:: Supplied records ::
►
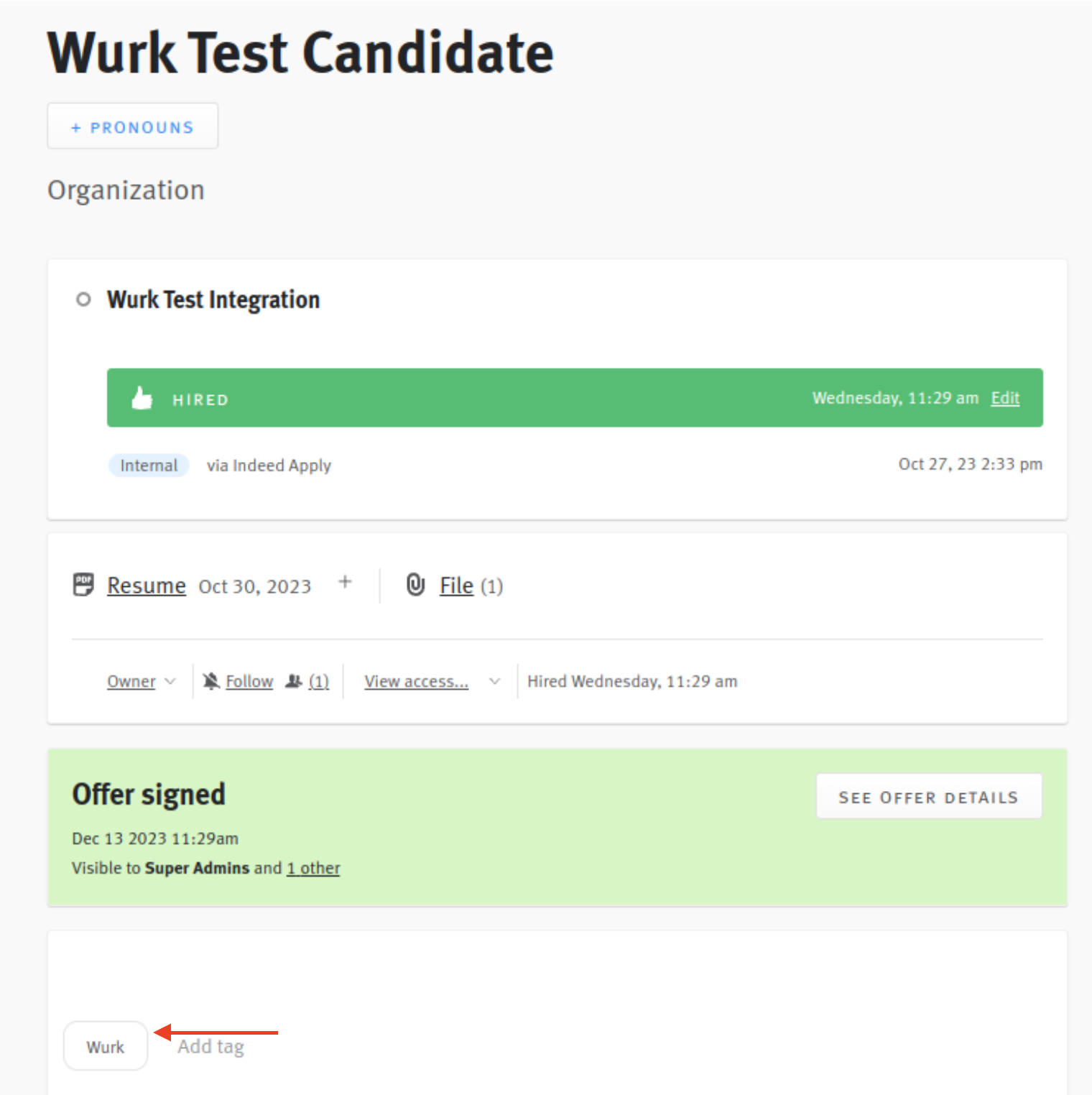Click the Add tag input field
Image resolution: width=1092 pixels, height=1095 pixels.
point(211,1047)
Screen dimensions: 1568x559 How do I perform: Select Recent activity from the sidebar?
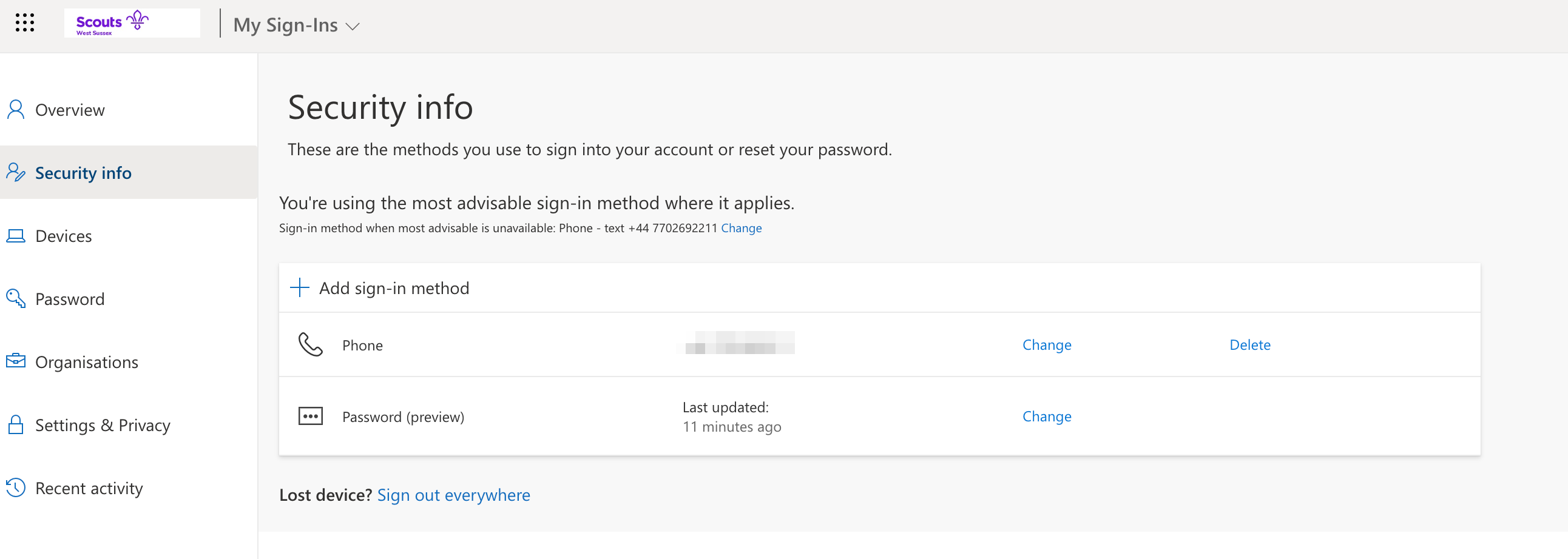click(89, 488)
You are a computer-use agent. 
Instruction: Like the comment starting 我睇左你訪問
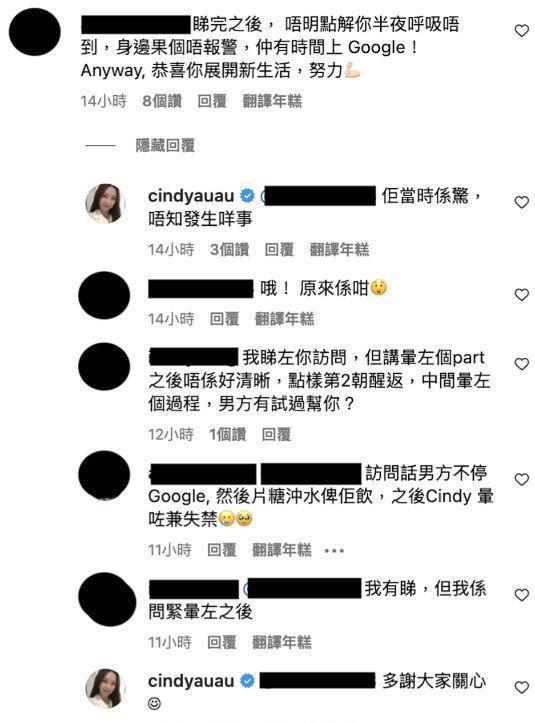521,364
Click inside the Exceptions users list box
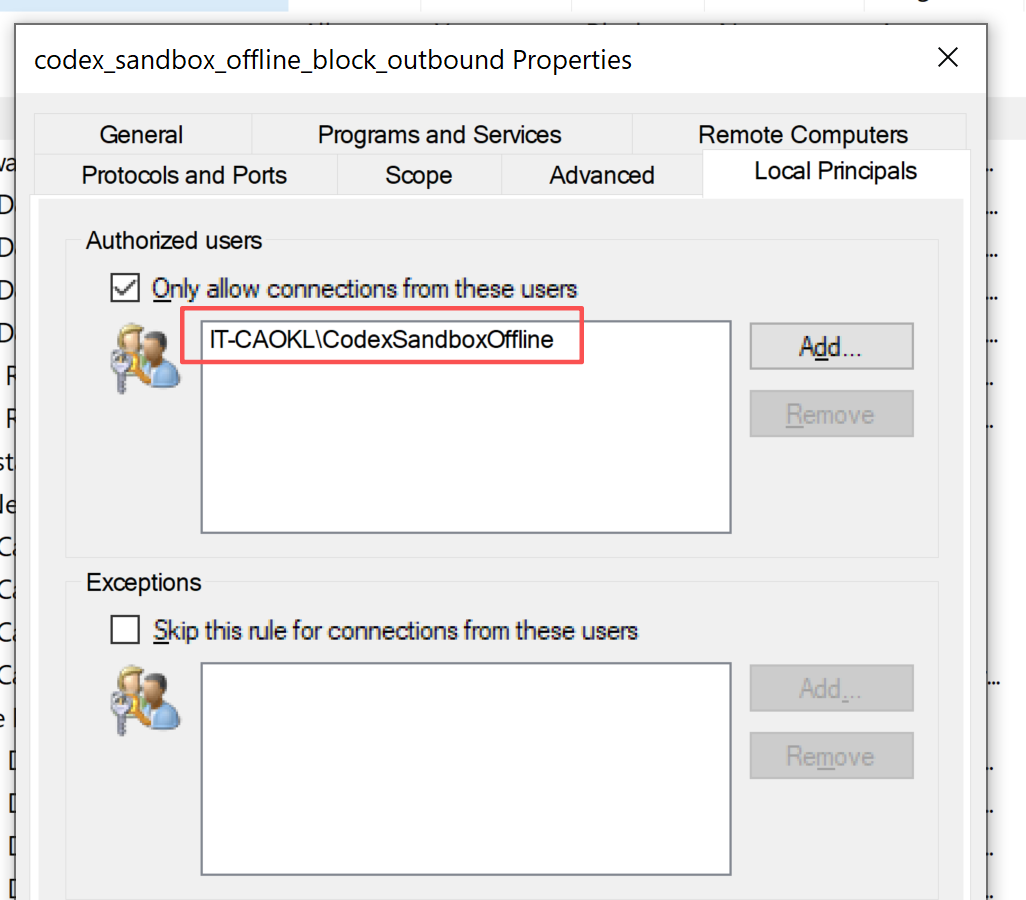This screenshot has height=900, width=1026. click(466, 768)
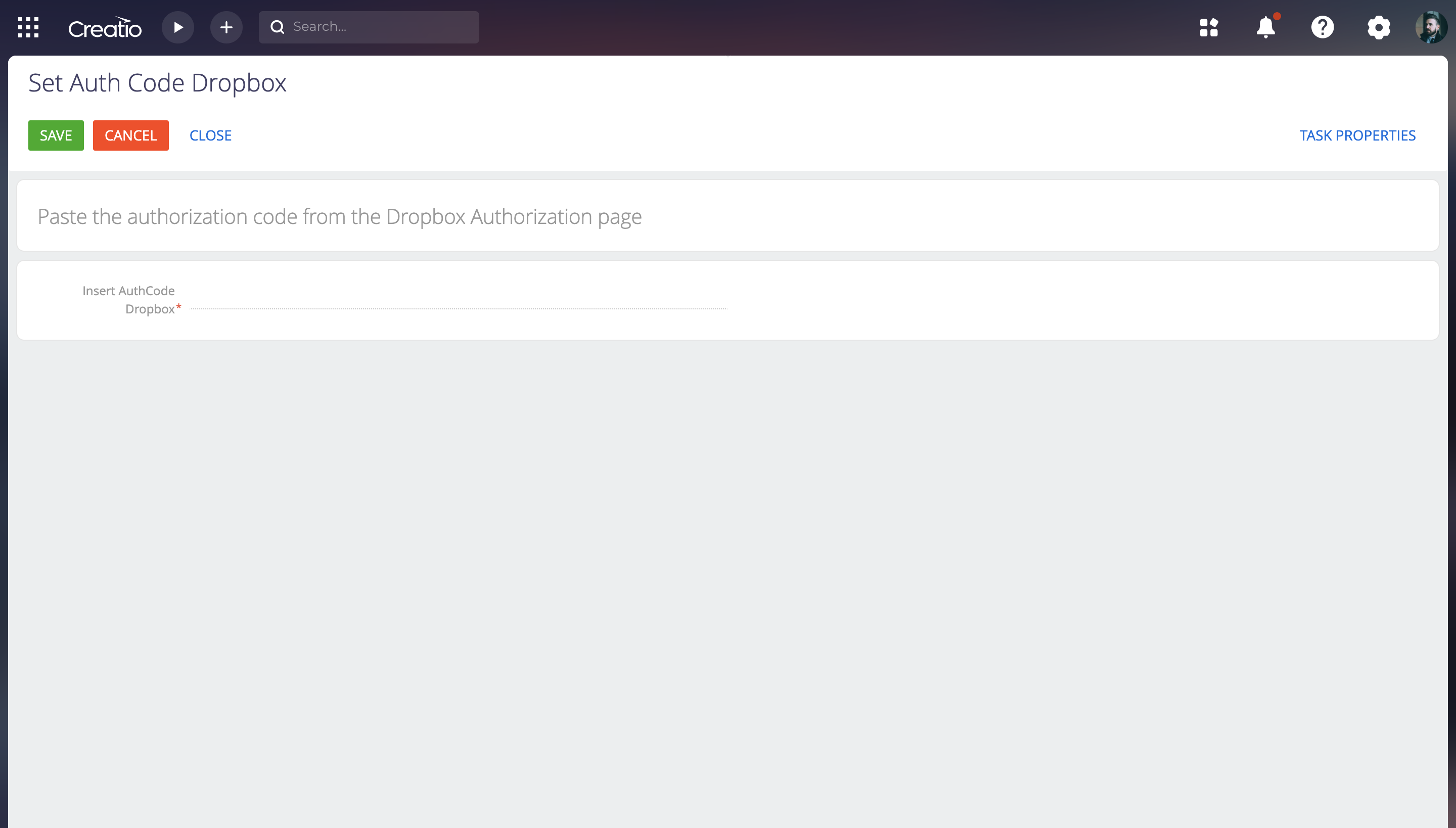The height and width of the screenshot is (828, 1456).
Task: Focus the global Search field
Action: click(369, 27)
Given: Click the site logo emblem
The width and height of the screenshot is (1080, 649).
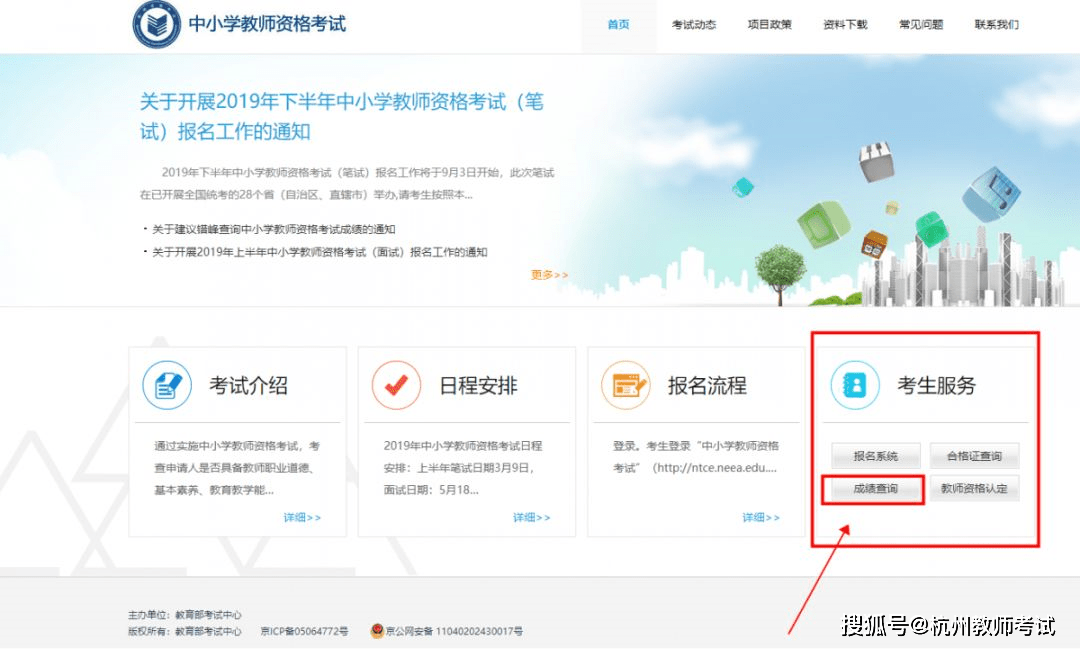Looking at the screenshot, I should click(x=156, y=24).
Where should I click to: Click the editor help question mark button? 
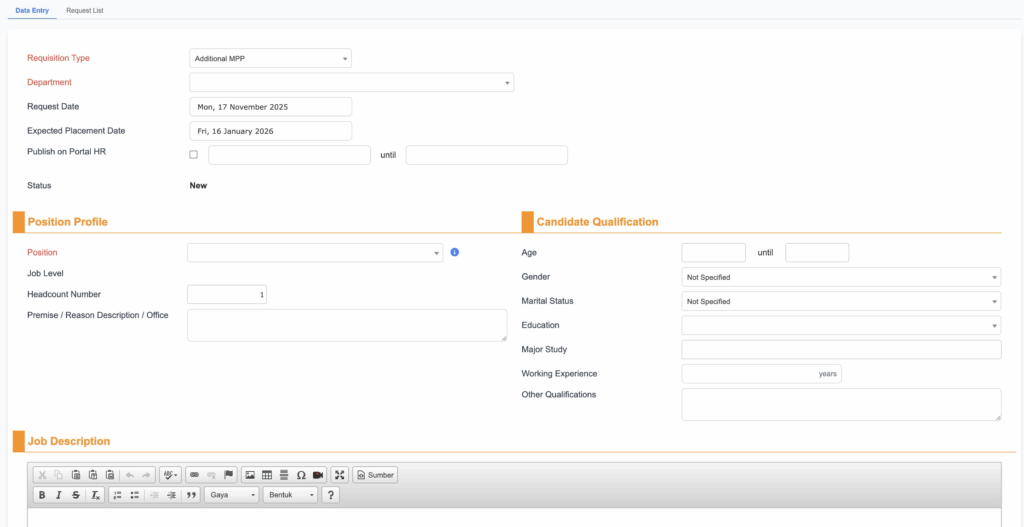click(330, 495)
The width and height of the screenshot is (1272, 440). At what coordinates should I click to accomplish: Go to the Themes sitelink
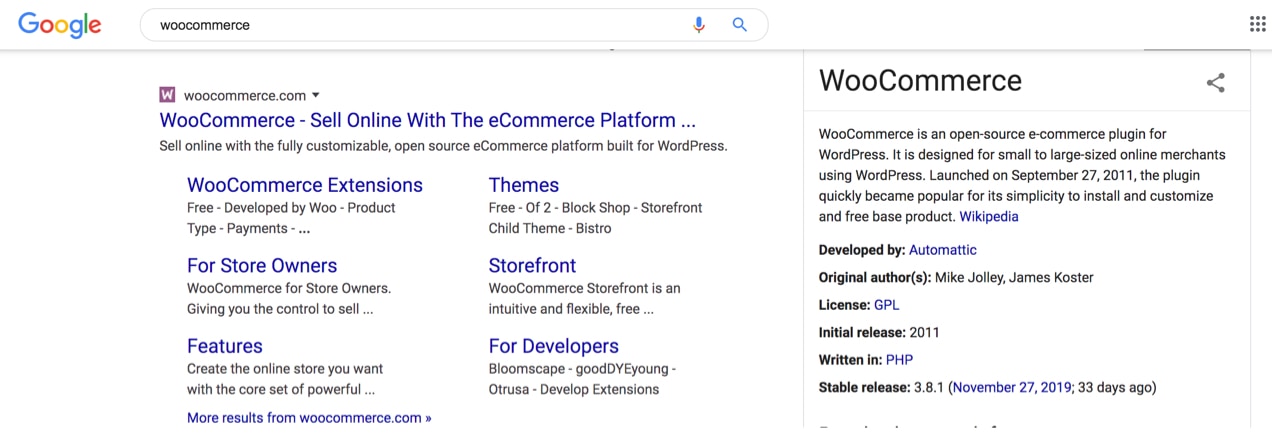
◄
:: Description of the task ::
Give again, word for word, each line from the one holding "Instruction: Like the comment starting 我睇左你訪問" through the end of the entries, and leave out any picture.

:: Answer ::
Instruction: Like the comment starting 我睇左你訪問
521,364
Click inside the Exceptions users list box
This screenshot has height=900, width=1026. click(466, 768)
The height and width of the screenshot is (828, 1456).
Task: Focus the global Search field
Action: click(369, 27)
Given: Click the site logo emblem
The width and height of the screenshot is (1080, 649).
Looking at the screenshot, I should click(x=156, y=24).
Where should I click to: Click the editor help question mark button? 
click(330, 495)
The width and height of the screenshot is (1272, 440). At what coordinates should I click to accomplish: Go to the Themes sitelink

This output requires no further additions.